Beri Kompensasi ke PLN, Pemerintah Isyaratkan ‘Capek’
MUSTANIR.net – Kementerian Keuangan mengisyaratkan ‘capek’ terus menerus memberikan kompensasi ke PT PLN (Persero). Meskipun, kompensasi adalah kewajiban pemerintah kepada PLN karena tarif listrik golongan nonsubsidi tak berubah sejak 2017 lalu.
Nilai kompensasi tersebut dihitung berdasarkan selisih antara tarif listrik golongan nonsubsidi yang berlaku dengan Biaya Pokok Penyediaan (BPP) pembangkit listrik tersebut.
Pada 2018 lalu, jumlah kompensasi pemerintah yang diberikan kepada PLN tercatat Rp23,17 triliun. Kompensasi ini dicatat PLN sebagai pendapatan kompensasi, yang akhirnya bikin PLN laba Rp11,57 triliun pada tahun lalu.
Kepala Badan Kebijakan Fiskal Kementerian Keuangan Suahasil Nazara mengatakan seharusnya kompensasi itu berkurang setiap tahun. Sebab, pembayaran kompensasi pemerintah ke PLN menimbulkan risiko keuangan keuangan.
Dengan memberi kompensasi kepada PLN, artinya pemerintah harus menambah belanja setiap tahunnya. “Kami tak ingin ini (masalah kompensasi) terus berlarut-larut karena bisa memberikan risiko kepada negara dan Badan Usaha Milik Negara (BUMN) terkait,” jelas Suahasil di Gedung Dewan Perwakilan Rakyat, Selasa (25/6/2019).
Terlebih, menurutnya, tren selisih antara harga jual listrik dengan keekonomiannya terus melebar setiap tahunnya. Dalam hal ini, ia mengutip data Badan Pemeriksa Keuangan (BPK).
Pada 2017, tarif tenaga listrik untuk golongan Rumah Tangga 1.300 Volt Ampere yang dijual PLN misalnya, ternyata sebesar 102,8 persen dari tarif keekonomiannya. Artinya, tarif listrik yang dijual PLN masih bisa menutupi biaya produksinya, dan bahkan masih bisa mendapat margin sebesar 2,8 persen.
Namun, pada tahun lalu, ternyata tarif listrik untuk golongan Rumah Tangga 1.300 VA yang dijual PLN setara dengan 93,2 persen dari tarif keekononomiannya. Artinya, pemerintah perlu mengompensasi 6,8 persen selisih tersebut.

Rangkaian Tugas:
A. Berapa jumlah kompensasi yang diberikan pemerintah kepada PLN pada 2018 menurut berita tentang kompensasi PLN?
B. Tuliskan ulang dengan tepat bagian berita tentang kompensasi PLN yang diawali dengan kata-kata "Dengan memberi kompensasi" dan diakhiri dengan "Pemeriksa Keuangan (BPK).".

Data Tercantum:
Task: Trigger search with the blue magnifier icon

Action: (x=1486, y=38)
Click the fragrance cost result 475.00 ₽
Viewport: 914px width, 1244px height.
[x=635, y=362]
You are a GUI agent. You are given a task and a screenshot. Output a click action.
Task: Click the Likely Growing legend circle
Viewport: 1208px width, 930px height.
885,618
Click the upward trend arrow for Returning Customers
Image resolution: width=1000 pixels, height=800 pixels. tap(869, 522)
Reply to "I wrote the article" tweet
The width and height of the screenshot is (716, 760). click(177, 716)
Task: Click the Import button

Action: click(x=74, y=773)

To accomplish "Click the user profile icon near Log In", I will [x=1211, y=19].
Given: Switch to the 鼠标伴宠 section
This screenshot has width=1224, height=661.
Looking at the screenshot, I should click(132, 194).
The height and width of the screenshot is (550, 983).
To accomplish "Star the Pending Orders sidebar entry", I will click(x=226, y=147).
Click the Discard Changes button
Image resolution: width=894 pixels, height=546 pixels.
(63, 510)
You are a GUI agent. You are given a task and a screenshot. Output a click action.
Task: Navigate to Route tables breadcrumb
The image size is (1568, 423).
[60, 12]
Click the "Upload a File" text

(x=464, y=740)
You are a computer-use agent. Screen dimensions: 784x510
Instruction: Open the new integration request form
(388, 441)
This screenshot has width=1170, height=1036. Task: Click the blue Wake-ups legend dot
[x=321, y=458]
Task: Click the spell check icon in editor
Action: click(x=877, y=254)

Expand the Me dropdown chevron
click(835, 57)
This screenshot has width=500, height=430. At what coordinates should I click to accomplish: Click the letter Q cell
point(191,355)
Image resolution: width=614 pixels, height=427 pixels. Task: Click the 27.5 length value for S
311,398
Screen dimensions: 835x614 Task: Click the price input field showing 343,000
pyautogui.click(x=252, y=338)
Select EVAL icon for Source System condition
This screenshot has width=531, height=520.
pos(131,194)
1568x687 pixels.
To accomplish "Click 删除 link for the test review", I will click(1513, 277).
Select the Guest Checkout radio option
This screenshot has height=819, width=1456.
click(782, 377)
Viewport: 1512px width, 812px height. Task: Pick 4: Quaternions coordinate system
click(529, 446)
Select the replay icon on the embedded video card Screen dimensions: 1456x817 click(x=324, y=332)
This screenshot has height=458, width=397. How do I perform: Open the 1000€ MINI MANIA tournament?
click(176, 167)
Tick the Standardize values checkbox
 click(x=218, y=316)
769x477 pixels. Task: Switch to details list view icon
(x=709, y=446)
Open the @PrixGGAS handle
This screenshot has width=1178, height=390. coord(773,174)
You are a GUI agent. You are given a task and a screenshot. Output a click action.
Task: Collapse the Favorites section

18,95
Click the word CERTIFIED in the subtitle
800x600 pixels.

Jawaban Tiap Tugas:
A. Rp23,17 triliun.

B.
Dengan memberi kompensasi kepada PLN, artinya pemerintah harus menambah belanja setiap tahunnya. “Kami tak ingin ini (masalah kompensasi) terus berlarut-larut karena bisa memberikan risiko kepada negara dan Badan Usaha Milik Negara (BUMN) terkait,” jelas Suahasil di Gedung Dewan Perwakilan Rakyat, Selasa (25/6/2019).
Terlebih, menurutnya, tren selisih antara harga jual listrik dengan keekonomiannya terus melebar setiap tahunnya. Dalam hal ini, ia mengutip data Badan Pemeriksa Keuangan (BPK).